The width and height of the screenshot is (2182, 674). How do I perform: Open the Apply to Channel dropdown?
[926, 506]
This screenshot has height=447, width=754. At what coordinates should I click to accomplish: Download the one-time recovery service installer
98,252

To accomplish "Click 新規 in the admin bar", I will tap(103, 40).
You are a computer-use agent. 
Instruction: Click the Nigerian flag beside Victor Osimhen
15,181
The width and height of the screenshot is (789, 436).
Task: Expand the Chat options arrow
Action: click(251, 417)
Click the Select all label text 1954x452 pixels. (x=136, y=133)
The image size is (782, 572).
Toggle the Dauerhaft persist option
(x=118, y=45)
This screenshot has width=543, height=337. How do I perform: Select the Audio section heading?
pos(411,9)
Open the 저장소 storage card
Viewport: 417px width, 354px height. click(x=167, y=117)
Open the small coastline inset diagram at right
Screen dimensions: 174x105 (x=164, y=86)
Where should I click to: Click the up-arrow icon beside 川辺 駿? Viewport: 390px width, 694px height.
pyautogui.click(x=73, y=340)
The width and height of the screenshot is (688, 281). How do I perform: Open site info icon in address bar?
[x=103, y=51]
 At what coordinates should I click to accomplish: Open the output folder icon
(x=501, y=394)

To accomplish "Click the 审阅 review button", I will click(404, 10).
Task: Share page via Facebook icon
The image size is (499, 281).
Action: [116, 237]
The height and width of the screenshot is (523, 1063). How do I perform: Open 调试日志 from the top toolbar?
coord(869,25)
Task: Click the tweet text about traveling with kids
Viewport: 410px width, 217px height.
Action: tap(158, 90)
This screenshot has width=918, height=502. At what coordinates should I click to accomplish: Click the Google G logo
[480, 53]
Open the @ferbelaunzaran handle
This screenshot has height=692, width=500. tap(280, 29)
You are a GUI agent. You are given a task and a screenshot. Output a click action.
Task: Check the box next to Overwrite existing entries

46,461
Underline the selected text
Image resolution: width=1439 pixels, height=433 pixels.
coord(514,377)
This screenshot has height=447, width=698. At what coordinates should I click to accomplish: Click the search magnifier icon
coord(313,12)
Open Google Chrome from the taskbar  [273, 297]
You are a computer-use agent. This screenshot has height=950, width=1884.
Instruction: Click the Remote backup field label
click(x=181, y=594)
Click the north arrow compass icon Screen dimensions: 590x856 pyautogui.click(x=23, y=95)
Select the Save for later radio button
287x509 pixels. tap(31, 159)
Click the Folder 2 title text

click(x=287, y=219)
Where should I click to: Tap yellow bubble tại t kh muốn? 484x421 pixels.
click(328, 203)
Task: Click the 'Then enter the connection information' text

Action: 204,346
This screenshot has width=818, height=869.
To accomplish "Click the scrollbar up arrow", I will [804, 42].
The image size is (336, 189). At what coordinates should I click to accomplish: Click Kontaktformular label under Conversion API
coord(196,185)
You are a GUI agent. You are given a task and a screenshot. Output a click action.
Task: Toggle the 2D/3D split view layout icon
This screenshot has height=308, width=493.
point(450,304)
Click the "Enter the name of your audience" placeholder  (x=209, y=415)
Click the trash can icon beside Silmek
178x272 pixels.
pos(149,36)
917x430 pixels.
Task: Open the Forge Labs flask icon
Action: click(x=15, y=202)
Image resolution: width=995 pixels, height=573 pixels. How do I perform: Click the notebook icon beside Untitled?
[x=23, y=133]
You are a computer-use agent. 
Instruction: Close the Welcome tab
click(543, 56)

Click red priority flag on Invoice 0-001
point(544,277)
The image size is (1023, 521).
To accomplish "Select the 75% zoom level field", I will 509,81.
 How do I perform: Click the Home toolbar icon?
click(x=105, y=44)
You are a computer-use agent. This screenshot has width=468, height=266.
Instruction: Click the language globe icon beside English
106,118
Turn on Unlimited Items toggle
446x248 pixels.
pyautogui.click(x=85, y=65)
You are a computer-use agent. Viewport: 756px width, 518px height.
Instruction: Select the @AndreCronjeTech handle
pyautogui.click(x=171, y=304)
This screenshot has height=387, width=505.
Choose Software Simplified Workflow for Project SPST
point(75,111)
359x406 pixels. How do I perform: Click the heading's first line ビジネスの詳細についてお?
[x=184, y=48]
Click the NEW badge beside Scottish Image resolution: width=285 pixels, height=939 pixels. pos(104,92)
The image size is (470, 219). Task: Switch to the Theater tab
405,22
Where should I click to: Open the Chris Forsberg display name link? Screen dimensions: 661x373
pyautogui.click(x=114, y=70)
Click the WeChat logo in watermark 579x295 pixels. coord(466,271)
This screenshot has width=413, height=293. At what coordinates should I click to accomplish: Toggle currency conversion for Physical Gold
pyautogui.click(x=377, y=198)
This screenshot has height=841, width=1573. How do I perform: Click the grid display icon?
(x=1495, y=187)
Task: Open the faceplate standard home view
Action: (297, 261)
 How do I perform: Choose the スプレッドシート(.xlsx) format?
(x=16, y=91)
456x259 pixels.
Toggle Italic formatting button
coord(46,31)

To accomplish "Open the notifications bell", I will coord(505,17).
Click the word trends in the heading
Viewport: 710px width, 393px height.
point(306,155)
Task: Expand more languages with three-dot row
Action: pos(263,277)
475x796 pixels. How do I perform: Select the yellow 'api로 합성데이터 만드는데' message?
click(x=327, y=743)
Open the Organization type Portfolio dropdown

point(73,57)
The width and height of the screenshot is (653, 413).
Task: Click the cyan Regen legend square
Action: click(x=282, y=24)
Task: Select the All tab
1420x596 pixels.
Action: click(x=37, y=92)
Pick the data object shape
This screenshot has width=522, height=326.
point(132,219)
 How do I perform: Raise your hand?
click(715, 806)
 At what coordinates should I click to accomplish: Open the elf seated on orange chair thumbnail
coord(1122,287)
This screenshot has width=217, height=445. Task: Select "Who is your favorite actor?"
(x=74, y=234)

__________________________________________________

## Work order
Determine which lines above include the word "agent", and report those lines in full.

## Response below
You are a computer-use agent. 
You are a GUI agent. You are given a task and a screenshot. Output a click action.
You are a computer-use agent. This screenshot has height=950, width=1884.
You are a GUI agent. You are given a task and a screenshot. Output a click action.
You are a computer-use agent. 
You are a computer-use agent. This screenshot has width=468, height=266.
You are a computer-use agent. Viewport: 756px width, 518px height.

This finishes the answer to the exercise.